• [Texto fornecido]:

Vestígios da Itália em Missão Velha - Dr. Demóstenes Ribeiro
Na calçada em frente,
suavemente ensolarada naquela manhã de maio, o Coronel dirigia-se ao
barbeiro. Terno branco, chapéu e guarda-chuva fechado à mão
direita, como se fosse bengala, ele lentamente caminhava. Baixinho e
gordo, um ar feliz envolvia o semblante bonachão, realçado agora
pelo domínio do alistamento nas frentes de serviço do DNOCS. Era a
seca de 58, ele controlava o PTB local e seriam muitas as vantagens
resultantes dessa missão.
A barbearia, parada
obrigatória na cidade, local sempre descontraído e de informação.
Todos a freqüentavam, exceto monsenhor Antonio Feitosa, ao qual o
barbeiro atendia com orgulho uma vez por mês na casa paroquial.
Semanalmente, o Coronel cortava o cabelo. Hipocondríaco, exigia
esterilização prévia da tesoura e da navalha, com álcool, em
chamas. Aliás, tamanho o seu temor de doença, no cinema
sistematicamente levava o lenço ao nariz ao assistir cena de
faroeste com muita poeira, por receio de ficar resfriado.
Sem a truculência de outros
caciques, jamais se ouviu falar de violência da sua parte ou de seus
comandados. Sua força política advinha da fidelidade extrema de uma
família numerosa e de agregados, isolados em região serrana do
município, parte mais alta e amena, onde o pai e antecedentes,
imigrantes italianos, estabeleceram-se em meados do século dezenove.
As urnas da Goianinha decidiam a eleição municipal.
Ao invés do sul do Brasil,
por que esses italianos escolheram Missão Velha, confins do Ceará?
Ao que se fala, emigraram de remota região da Itália, cheios de
sonhos, fugindo de violência e miséria. Ao chegar a Recife, o
patriarca, artesão, mestre na fundição do cobre, encheu-se de
esperança ao saber dos engenhos de cana-de-açúcar no Cariri,
espaço para o seu ofício e a sua arte.
Destinados à Goianinha, pouco
a pouco, a língua, o sotaque, quase todos os hábitos e tradições
foram sufocados pela cultura local. A pobreza nordestina foi mais
forte. Diferente do sul do Brasil, a geografia e o clima pouco se
assemelhavam à velha Itália. Entre outras coisas, sumiram a
culinária mediterrânea e a tradição do vinho.

• [Entradas de dados salvos]:
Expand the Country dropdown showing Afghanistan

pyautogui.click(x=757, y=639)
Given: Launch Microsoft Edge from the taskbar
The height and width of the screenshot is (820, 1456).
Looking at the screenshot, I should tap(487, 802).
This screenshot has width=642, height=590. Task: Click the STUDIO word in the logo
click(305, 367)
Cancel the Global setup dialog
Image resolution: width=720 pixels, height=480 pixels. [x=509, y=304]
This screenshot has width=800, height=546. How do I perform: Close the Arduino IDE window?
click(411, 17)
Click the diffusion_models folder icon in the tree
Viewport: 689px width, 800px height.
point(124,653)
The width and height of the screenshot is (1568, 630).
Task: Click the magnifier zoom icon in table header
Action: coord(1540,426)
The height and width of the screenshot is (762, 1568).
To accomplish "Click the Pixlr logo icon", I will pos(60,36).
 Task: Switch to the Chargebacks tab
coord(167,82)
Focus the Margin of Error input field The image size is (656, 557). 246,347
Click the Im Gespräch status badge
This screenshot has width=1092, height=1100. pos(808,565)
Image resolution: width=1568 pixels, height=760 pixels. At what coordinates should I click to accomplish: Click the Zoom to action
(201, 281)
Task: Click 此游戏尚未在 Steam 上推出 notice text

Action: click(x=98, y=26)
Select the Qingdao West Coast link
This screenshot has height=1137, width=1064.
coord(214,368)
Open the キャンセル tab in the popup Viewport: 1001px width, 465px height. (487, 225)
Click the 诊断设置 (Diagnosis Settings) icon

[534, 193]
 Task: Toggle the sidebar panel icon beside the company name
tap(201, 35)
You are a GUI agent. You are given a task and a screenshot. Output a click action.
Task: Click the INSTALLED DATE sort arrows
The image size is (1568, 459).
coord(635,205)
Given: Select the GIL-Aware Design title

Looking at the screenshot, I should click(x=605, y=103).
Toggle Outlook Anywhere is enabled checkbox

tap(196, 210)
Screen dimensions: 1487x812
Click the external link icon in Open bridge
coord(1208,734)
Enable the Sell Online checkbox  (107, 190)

• [Detalhes da tarefa]:
Reescreva o trecho do texto sobre os italianos em Missão Velha que vai de "Todos a freqüentavam, exceto" até "de ficar resfriado.", substituindo "lenço" por "guardanapo". Não é preciso consultar as entradas.

• [Resposta do exercício]:
Todos a freqüentavam, exceto monsenhor Antonio Feitosa, ao qual o
barbeiro atendia com orgulho uma vez por mês na casa paroquial.
Semanalmente, o Coronel cortava o cabelo. Hipocondríaco, exigia
esterilização prévia da tesoura e da navalha, com álcool, em
chamas. Aliás, tamanho o seu temor de doença, no cinema
sistematicamente levava o guardanapo ao nariz ao assistir cena de
faroeste com muita poeira, por receio de ficar resfriado.